Mireille Durocher Bertían reconoce que, así como la deforestación y el atraso habían sumido a su país en la miseria más deplorable, la República Dominicana tiene mucho que enseñar, sobre todo, en materia de reforestación. Reconocía la ingente misión de Balaguer para rescatar bosques y parques y mantener las áreas no dañadas aún por el hombre.
“De la isla que encontró Cristóbal Colón, queda muy poco, por no decir nada, en la parte occidental, en la que está asentado nuestro Haití”, apunta en una extensa entrevista publicada en la revista Temas, de año 1994, cuyo texto reproducimos in extenso en la pagina digital http://alvarezeduardo.blogspot.com/ .
“Para volver a la maravilla encontrada por el Descubridor, hace falta la integración y solidaridad, sobre todo, de los dominicanos, quienes han avanzado notablemente en materia económica y medioambiental”. La eminente profesional fue asesinada en 1995, un año después de la entrevista, por fuerzas oscuras leales al entonces presiente Jean-Bertrand Aristide.
Idealista y soñadora, como todo gran humanista y líder autentico, proyectaba ella un futuro más cerca de la utopia que de la realidad.
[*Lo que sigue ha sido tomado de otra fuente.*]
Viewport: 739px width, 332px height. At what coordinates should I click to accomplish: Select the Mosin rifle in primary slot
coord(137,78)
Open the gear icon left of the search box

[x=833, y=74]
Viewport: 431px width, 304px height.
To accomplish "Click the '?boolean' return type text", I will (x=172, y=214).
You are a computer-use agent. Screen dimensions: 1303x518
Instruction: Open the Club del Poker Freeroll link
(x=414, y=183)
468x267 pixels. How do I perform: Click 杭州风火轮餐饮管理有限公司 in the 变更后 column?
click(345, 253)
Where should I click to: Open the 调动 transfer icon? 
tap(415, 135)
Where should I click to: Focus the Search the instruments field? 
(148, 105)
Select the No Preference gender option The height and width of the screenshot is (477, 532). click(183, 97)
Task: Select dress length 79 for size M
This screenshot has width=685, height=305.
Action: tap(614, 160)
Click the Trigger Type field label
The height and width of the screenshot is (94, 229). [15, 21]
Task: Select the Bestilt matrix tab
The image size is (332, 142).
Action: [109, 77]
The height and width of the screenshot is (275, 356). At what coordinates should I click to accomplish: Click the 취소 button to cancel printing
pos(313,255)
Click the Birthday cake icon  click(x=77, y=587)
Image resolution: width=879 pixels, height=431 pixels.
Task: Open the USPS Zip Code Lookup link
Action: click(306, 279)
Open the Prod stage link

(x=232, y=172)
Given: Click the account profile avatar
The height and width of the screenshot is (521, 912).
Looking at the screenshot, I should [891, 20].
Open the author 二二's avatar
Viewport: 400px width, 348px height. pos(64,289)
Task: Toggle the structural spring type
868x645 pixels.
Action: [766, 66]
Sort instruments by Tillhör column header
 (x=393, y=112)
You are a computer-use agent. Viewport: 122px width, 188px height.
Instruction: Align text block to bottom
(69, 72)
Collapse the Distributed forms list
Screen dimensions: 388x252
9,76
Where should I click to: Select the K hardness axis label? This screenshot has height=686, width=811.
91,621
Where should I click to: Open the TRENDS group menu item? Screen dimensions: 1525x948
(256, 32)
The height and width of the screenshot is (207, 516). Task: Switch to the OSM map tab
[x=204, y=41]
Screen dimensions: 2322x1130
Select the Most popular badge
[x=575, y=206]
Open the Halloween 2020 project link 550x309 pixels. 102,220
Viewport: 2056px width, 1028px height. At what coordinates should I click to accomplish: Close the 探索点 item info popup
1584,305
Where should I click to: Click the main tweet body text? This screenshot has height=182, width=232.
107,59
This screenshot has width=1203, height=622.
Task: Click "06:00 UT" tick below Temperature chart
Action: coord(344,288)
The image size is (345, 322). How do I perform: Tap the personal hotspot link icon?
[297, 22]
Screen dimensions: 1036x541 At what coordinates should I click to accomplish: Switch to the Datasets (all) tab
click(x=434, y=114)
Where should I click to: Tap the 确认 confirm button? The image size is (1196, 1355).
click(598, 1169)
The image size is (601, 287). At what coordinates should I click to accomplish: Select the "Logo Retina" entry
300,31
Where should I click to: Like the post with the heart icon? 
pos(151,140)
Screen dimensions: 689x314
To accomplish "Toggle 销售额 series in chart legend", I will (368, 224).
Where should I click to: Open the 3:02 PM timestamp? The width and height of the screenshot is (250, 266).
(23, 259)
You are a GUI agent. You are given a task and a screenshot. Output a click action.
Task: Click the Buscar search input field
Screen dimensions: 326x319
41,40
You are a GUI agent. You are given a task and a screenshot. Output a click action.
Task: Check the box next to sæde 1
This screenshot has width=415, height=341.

Pregonaba una integración que no pocos políticos haitianos desmienten recurrentemente en sus discursos de campaña. Aristide, a quien creíamos más cerca por haber estudiado aquí y recibir el apoyo la izquierda dominicana, levantó con fuerza la bandera anti dominicana. Cuando llegó al poder sus seguidores tiraron al mar una estatua de Cristóbal Colon y una de bronce que simbolizaba un indio, colocadas ambas esculturas cerca del Palacio, pretendiendo y dando el mensaje de que en Haití sólo prevalece la Madre África.
Pero hace un par de años leemos, con agrado, Anacaona, una exquisita obra de Edwidge Danticat, laureada escritora haitiana autora, además, de Cosecha de Huesos y Krik Krak. Anacaona, es una forma elegante y dulce de la intelectualidad haitiana para reconocer una integración de nuestro común origen, del que nos hemos distanciado por razones que son superables, de forma provechosa. Sin una actitud proactiva de parte del los lideres haitianos, nada se puede hacer. Hombres de negocio de Estados Unidos han externado su queja de las tantas ayudas e inversiones sin respuesta. Incluso, le enmendaron la plana al presidente Obama por hacer donaciones inconsultas.